Aircraft safety is not just about aerospace design, engineering and maintenance. The people involved in operating and looking after aircraft play a crucial role in safety.
Human factors specialists look at mistakes made by people that are today the highest cause of accidents in aviation, and how to reduce these errors through better training, aircraft design and the understanding of human behaviour and how people react in emergency situations. The work involves the use of psychology in particular.
If you think about the number of people involved in one short-haul flight from the UK to Spain, the human factor elements are huge: from airport ground staff such as dispatchers, line maintenance engineers and baggage handlers, to the flight deck crew and flight attendants, to the airport's air traffic control tower staff, and then the national air traffic support from UK, French and Spanish authorities until reaching the destination. And that's without considering the design of the aircraft before it went into service, and the many different companies supplying components such as engines, landing gear, avionics systems, seating and so on!
In fact, human factors has been identified as the last area in which large improvements in aviation safety are possible.
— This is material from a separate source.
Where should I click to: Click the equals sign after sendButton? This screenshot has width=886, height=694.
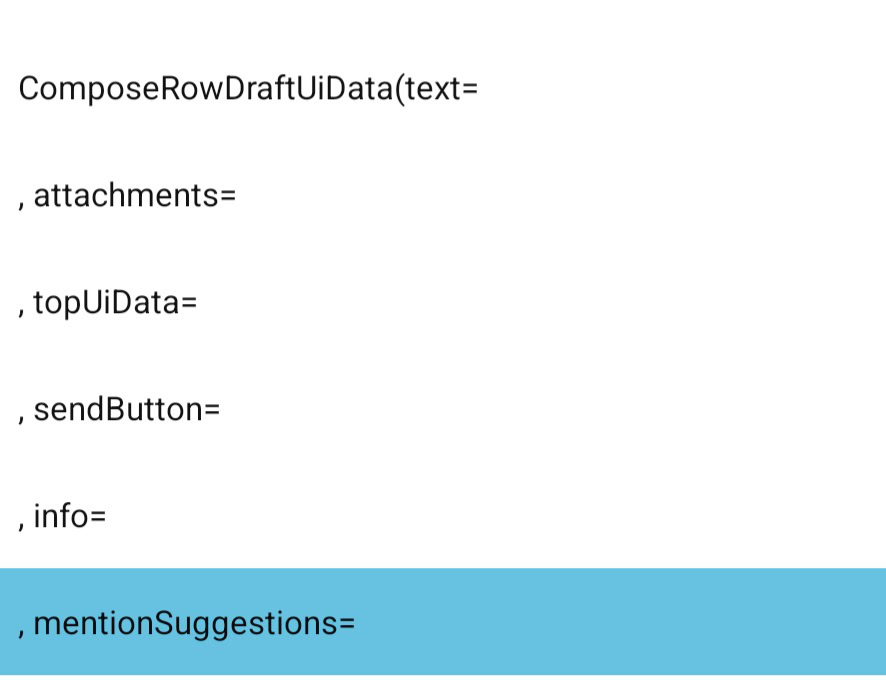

The topic is a high priority with all kinds of aerospace and aviation companies and particularly airlines, regulators and researchers.
With aircraft being used throughout the world with differences in culture, regulatory and operational methods in place, understanding these differences is another key area of research, particularly in the EU where so many different nations are now under one umbrella, as well as broader aspects of human error prevention.
Human Factors research and development involves people from several fields including:
• flight crew
• operational and training management
• cabin staff, Air Traffic Control, dispatch, aircraft maintenance and ground operations staff
• regulators such as the CAA
• researchers, particularly in universities
• government departments and governmental agencies
• training suppliers and consultants
All these groups work together to improve standards of safety in aviation by promoting better industry understanding of human factors hazards and techniques for dealing with them. In recent years, incidents such as the British Airways flight which landed before the runway at London Heathrow and the landing of the US Airways flight on the Hudson River, where on both occasions cabin and flight deck crew were able to ensure every single passenger on board escaped safely, are examples of how human factors work has helped saved lives, not-to-mention the accidents that have been prevented from ever happening through the improvements it has engendered.